▸ **Stated exercise**: Repeat the rows word for word, beginning at the line containing "Click the Open Folder... link" and continuing through the line containing "point(708,418)", with both of those lines included. Omit the pictures from your answer.

▸ **Raw data**:
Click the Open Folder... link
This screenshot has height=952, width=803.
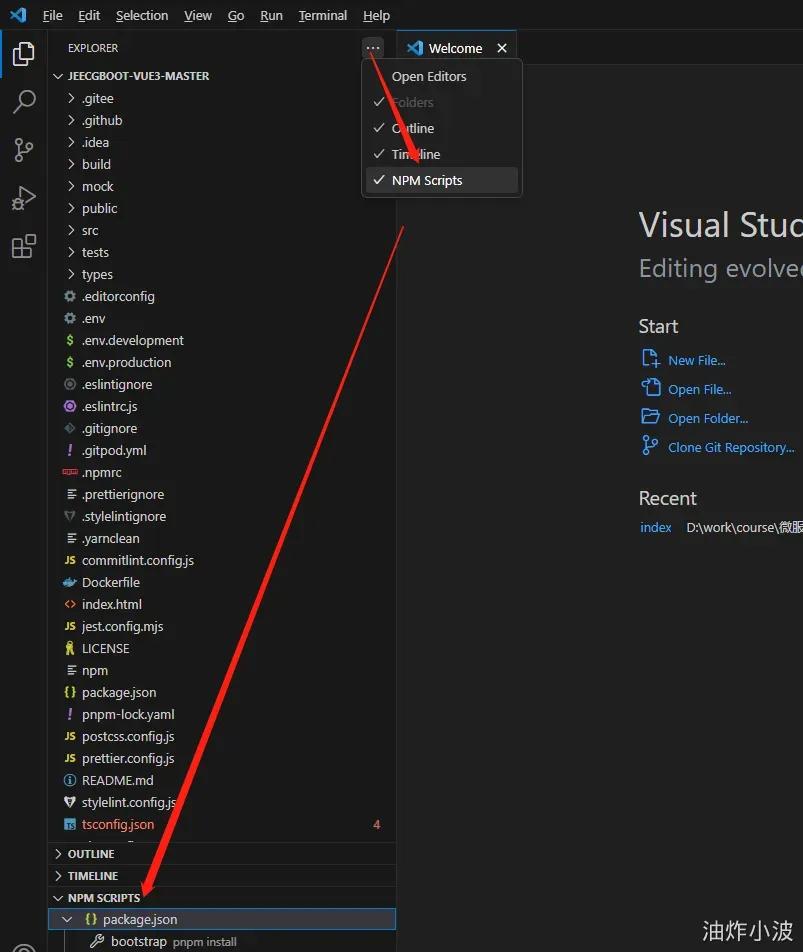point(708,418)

--

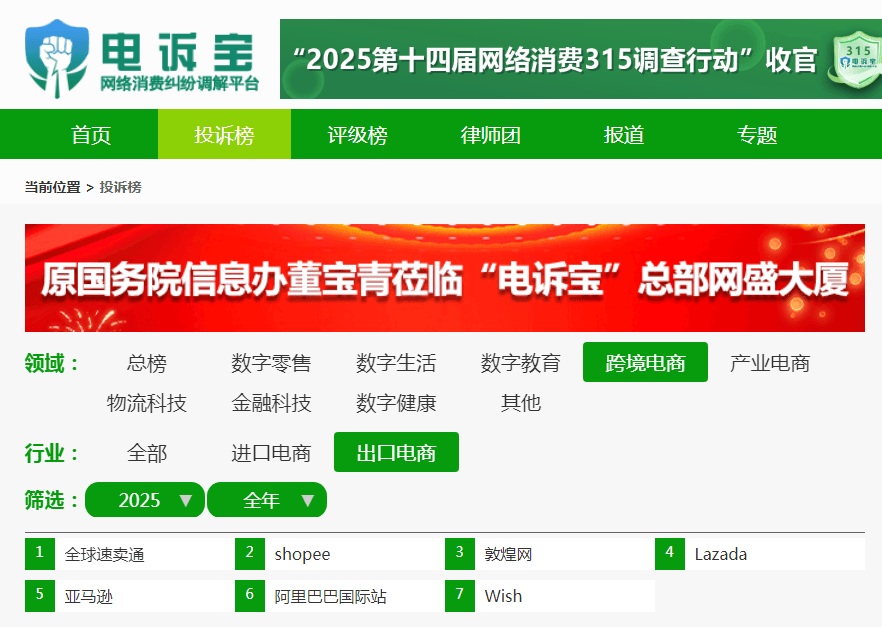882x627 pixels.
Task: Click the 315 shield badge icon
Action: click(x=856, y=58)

▸ **Complete output**:
Click the Open Folder... link
This screenshot has height=952, width=803.
point(708,418)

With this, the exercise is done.